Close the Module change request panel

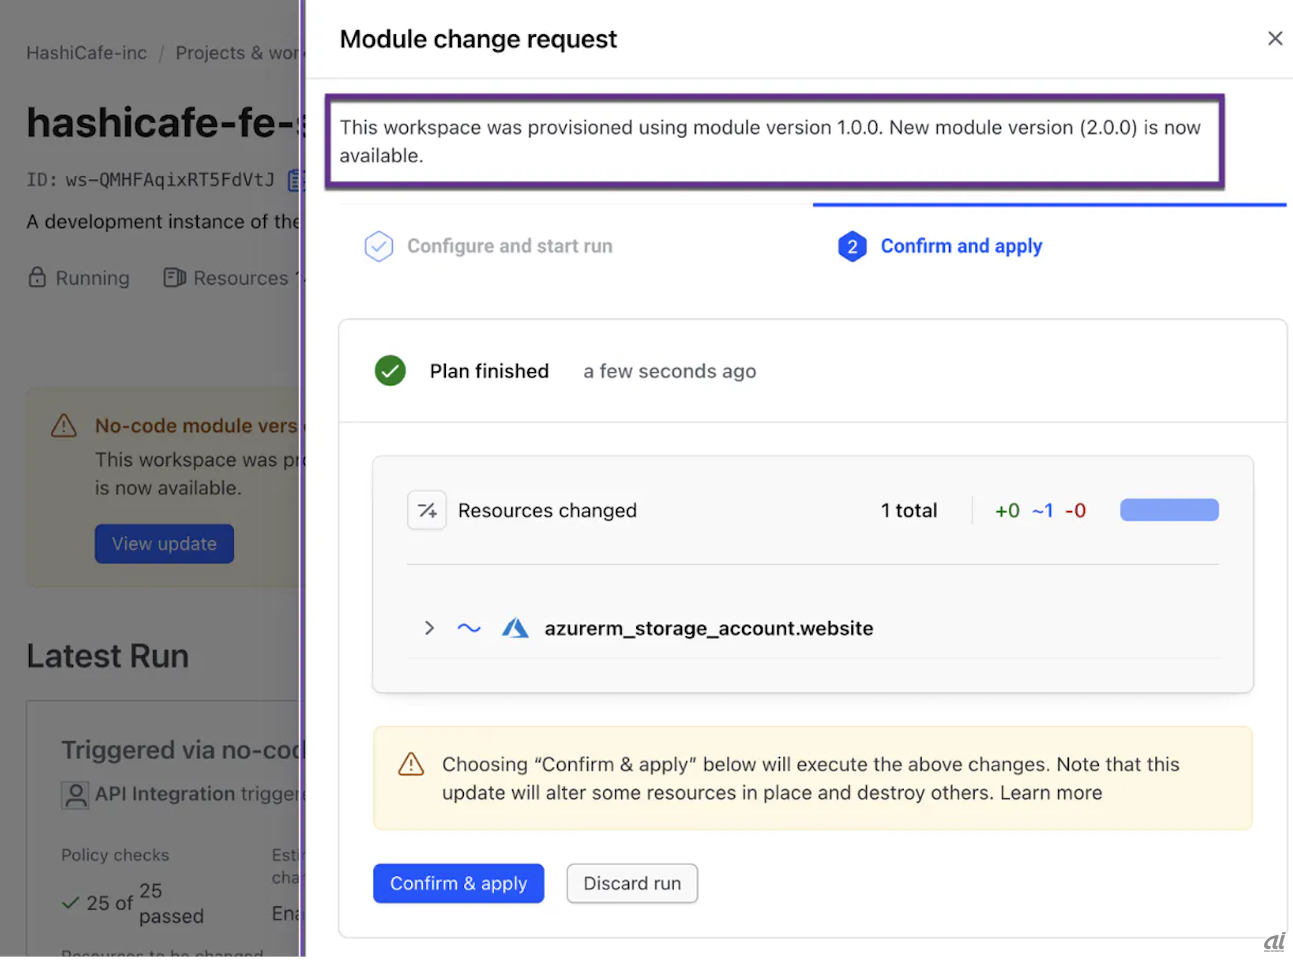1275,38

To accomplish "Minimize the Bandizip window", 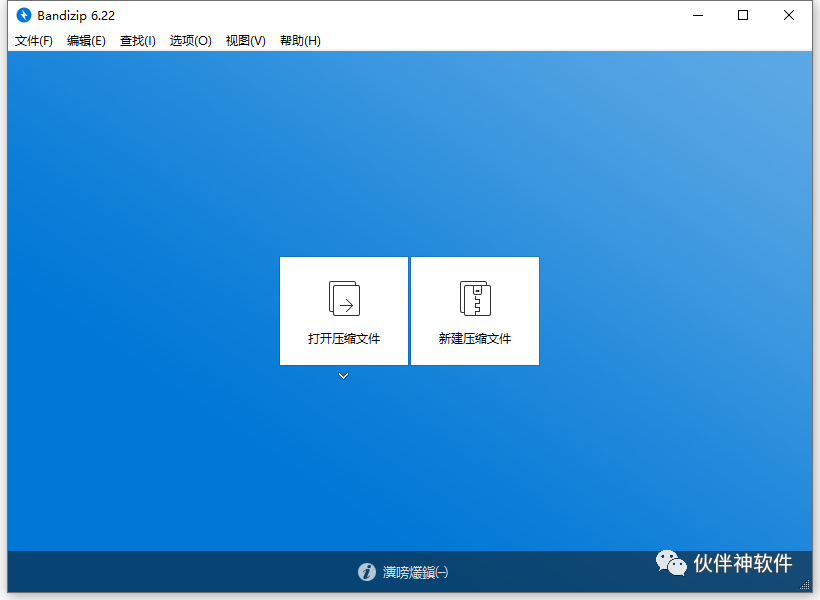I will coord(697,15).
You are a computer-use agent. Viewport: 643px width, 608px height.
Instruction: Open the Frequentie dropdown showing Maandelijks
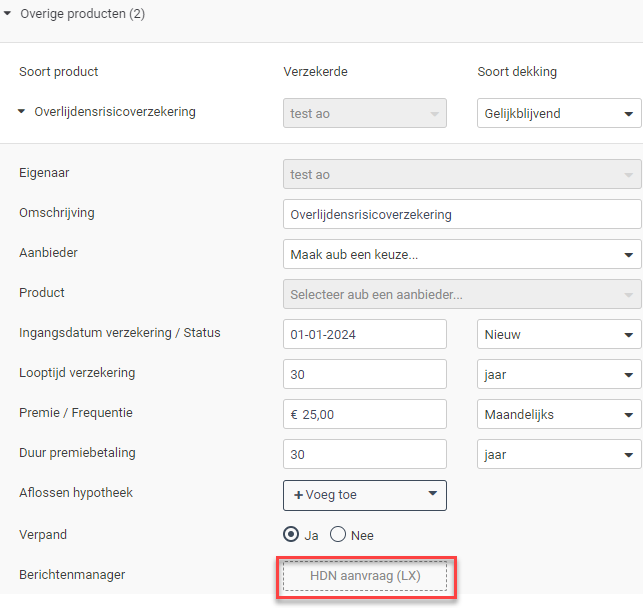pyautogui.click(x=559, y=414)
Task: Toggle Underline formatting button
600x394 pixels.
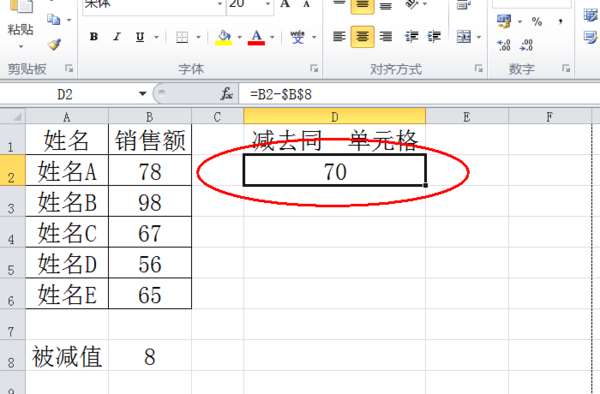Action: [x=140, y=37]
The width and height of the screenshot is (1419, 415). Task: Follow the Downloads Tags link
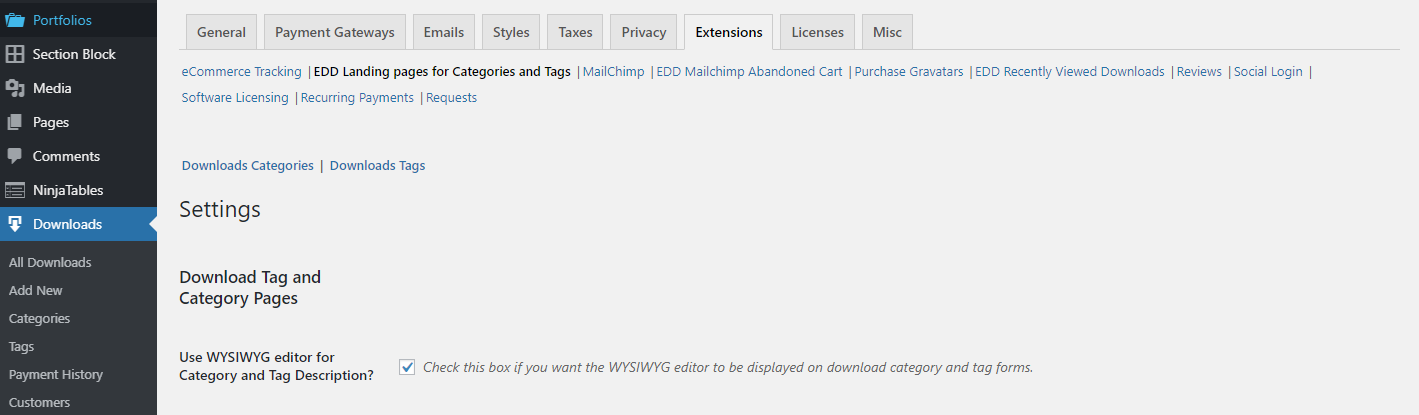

____

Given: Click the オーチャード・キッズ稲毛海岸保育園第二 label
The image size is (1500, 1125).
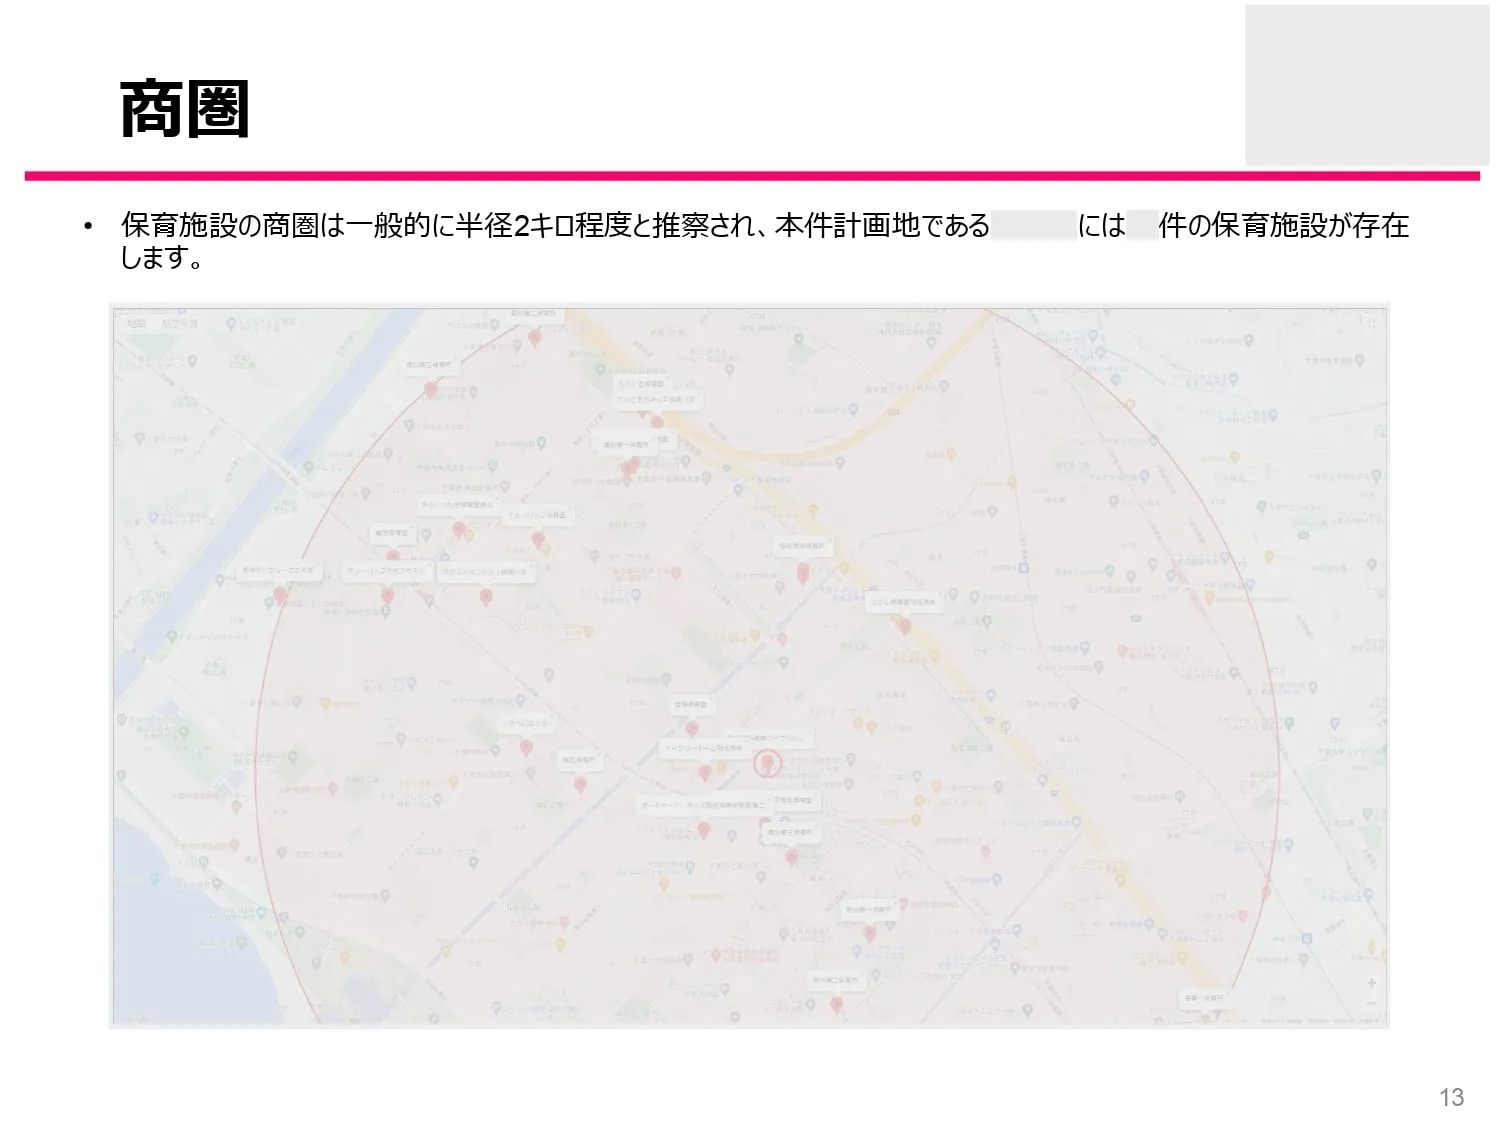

____

AIM OF THE EXERCISE |
Quote the data above exactly from the line with "Instruction: Open the" to the line with "The width and", both ends counted, and nothing else. Pictures don't go in.

RESULT OF THE TASK |
Instruction: Open the Frequentie dropdown showing Maandelijks
pyautogui.click(x=559, y=414)
Task: Toggle Underline formatting button
600x394 pixels.
Action: [x=140, y=37]
The width and height of the screenshot is (1419, 415). Task: Follow the Downloads Tags link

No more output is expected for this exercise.